Powell's Pirouette
Dr. George Cooper
Chief Investment Officer
March 21, 2019
We’re guessing that after yesterday’s FOMC meeting Fed Chairman Jerome Powell is back on President Trump’s Christmas card list.
The FOMC left interest rates unchanged as expected. In every other respect the messaging from the meeting was markedly dovish. Both the statement and Powell’s commentary suggest the FOMC now has no intention of moving interest rates in either direction for an extended period – “Federal Funds rate is now in the broad range of neutral”.
The press release itself contained a number of notably dovish observations: “growth of economic activity has slowed from its solid rate in the fourth quarter”…”slower growth of household spending and business fixed investment in the first quarter”…”overall inflation has declined”…”the Committee will be patient”. These were further reinforced in the press conference where Powell drew particular attention to the slowdown in the European and Chinese economies.
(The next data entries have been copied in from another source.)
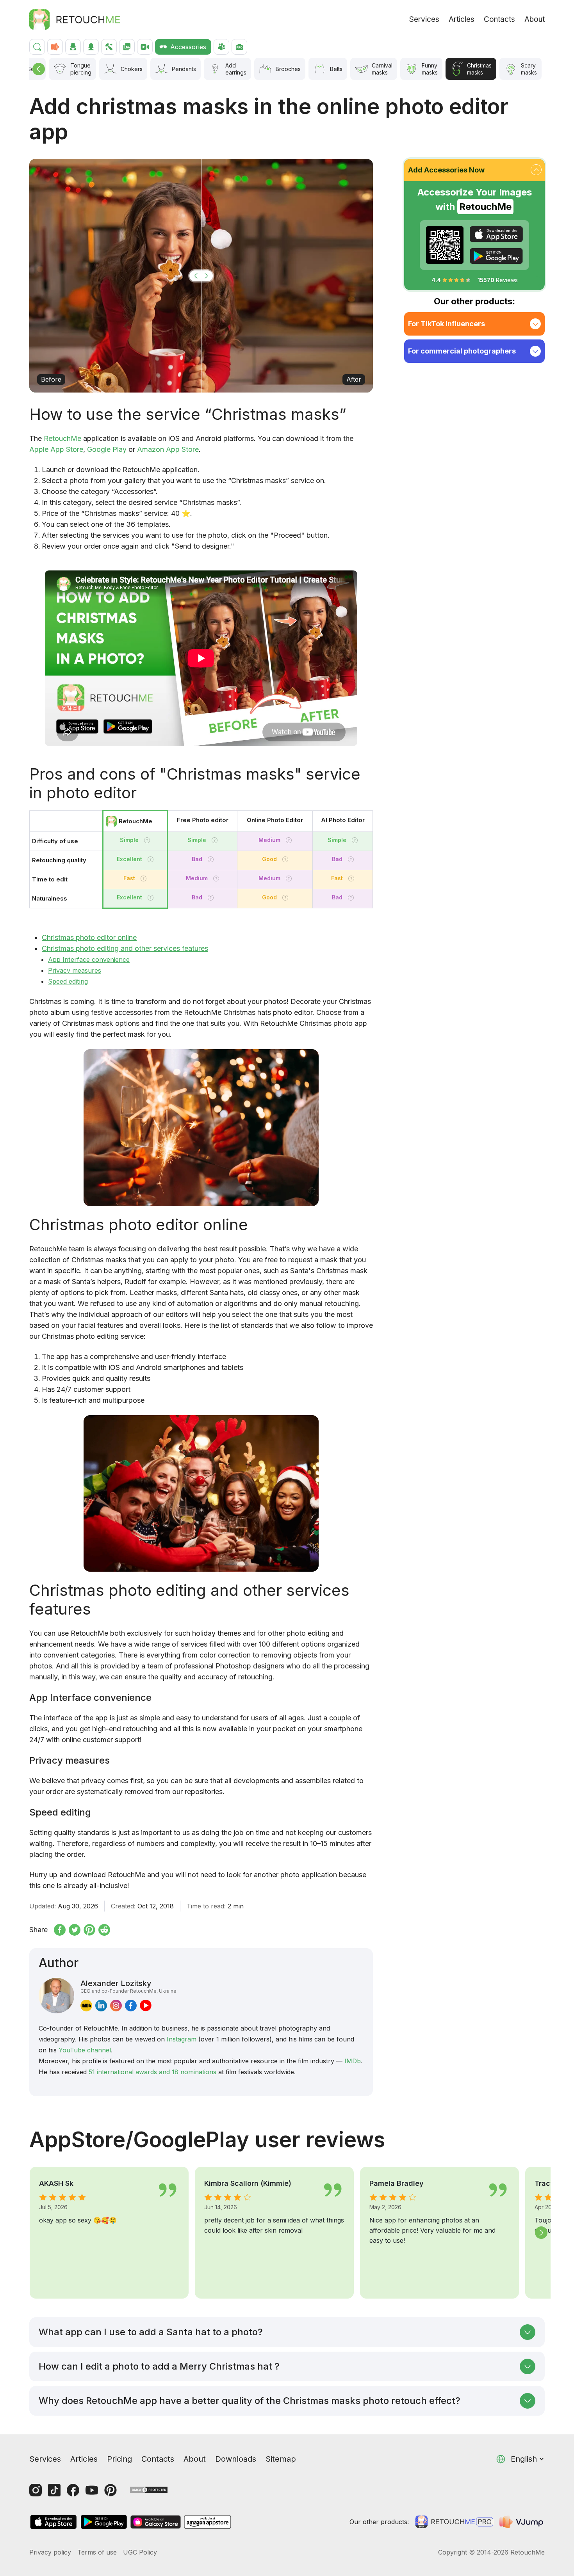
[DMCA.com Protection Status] (148, 2489)
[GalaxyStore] (155, 2522)
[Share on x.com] (74, 1930)
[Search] (37, 47)
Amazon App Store (168, 449)
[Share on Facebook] (60, 1930)
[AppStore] (496, 234)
Within the Q&A session Powell’s response to questions on the inflation outlook were interesting. Powell emphasised the need to avoid the Japanese and European disinflation trap and described low inflation expectations as meaning the Fed was paddling upstream to keep inflation up to their 2% inflation target.
This meeting completes perhaps the fastest FOMC volte-face on record, moving from extreme hawkishness in early October 2018 to extreme dovishness now.
All in all both President trump and his favourite measure of presidential success, the stock market, should be quite happy with the new fed tone.